- **Passage**
The Battle of Waterloo and Dentistry

Real teeth were used in the most expensive dentures and were often illegally obtained from exhumed corpses and the bodies of executed criminals (nice!).

The Battle of Waterloo in 1815 left 51,000 dead. The day after the battle a whole army of scavengers started to strip the dead of everything including their teeth. Suddenly there were  mountains of teeth flooding the London markets, making real tooth dentures more affordable.

The name ‘Waterloo teeth’ came to mean any dentures made with real teeth (as in this photo). They were very sought after as they were made with teeth supposedly taken from a brave soldier cut down in his prime.

Thankfully Claudius Ash, a silver and goldsmith invented a denture to hold Porcelain teeth in, so denture wearers no longer had to wonder about the provenance of their teeth.

1950s – stainless steel replaced gold as the material of choice

1960s – an Australian Orthodontist, Begg, proposes that 4 teeth need routinely extracting. His research on Aboriginals who have no crowding proposed that we extract 4 teeth to mimic tooth wear. This started a generation of extraction therapy.

1970s – Braces wrapped right around the teeth with bands as the technology to glue them in place was not very reliable (see photo).

1980s – NASA developed ‘nickel-titanium’ wires. These wires are floppy until they reach body temperature. They move teeth with low constant forces- a massive improvement on the previous steel (& gold) wires

1990s – Self ligating braces launched. A trap door replaces the high friction elastic ‘bungees’ that keep the wire in the bracket making treatment faster more comfortable and allowing more cases to be treated non-extraction

2000 – Invisalign Launched by 2 MBA graduates – a God-send for anyone wanting Orthodontics but not wanting a brace on show.

- **Problem description**
Please repeat the passage on Waterloo teeth word for word, from "The Battle of Waterloo and" to "in his prime.". The material that follows has no connection to the passage on Waterloo teeth.

- **Material provided**
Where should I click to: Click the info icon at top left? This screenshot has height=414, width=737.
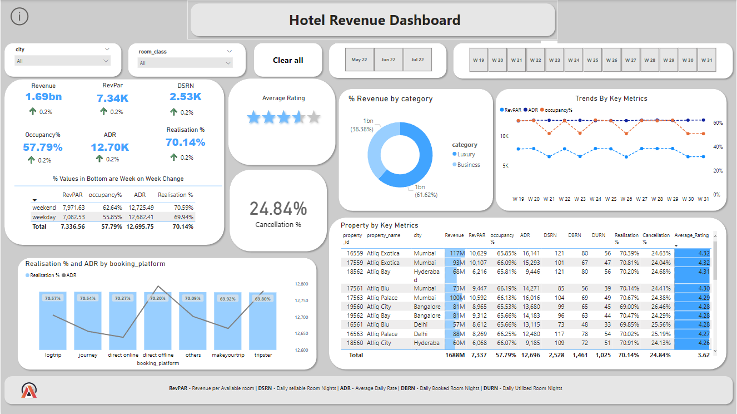coord(19,17)
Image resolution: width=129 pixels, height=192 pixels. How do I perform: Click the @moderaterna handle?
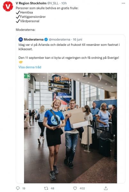click(x=60, y=39)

- **Solution**
The Battle of Waterloo and Dentistry

Real teeth were used in the most expensive dentures and were often illegally obtained from exhumed corpses and the bodies of executed criminals (nice!).

The Battle of Waterloo in 1815 left 51,000 dead. The day after the battle a whole army of scavengers started to strip the dead of everything including their teeth. Suddenly there were  mountains of teeth flooding the London markets, making real tooth dentures more affordable.

The name ‘Waterloo teeth’ came to mean any dentures made with real teeth (as in this photo). They were very sought after as they were made with teeth supposedly taken from a brave soldier cut down in his prime.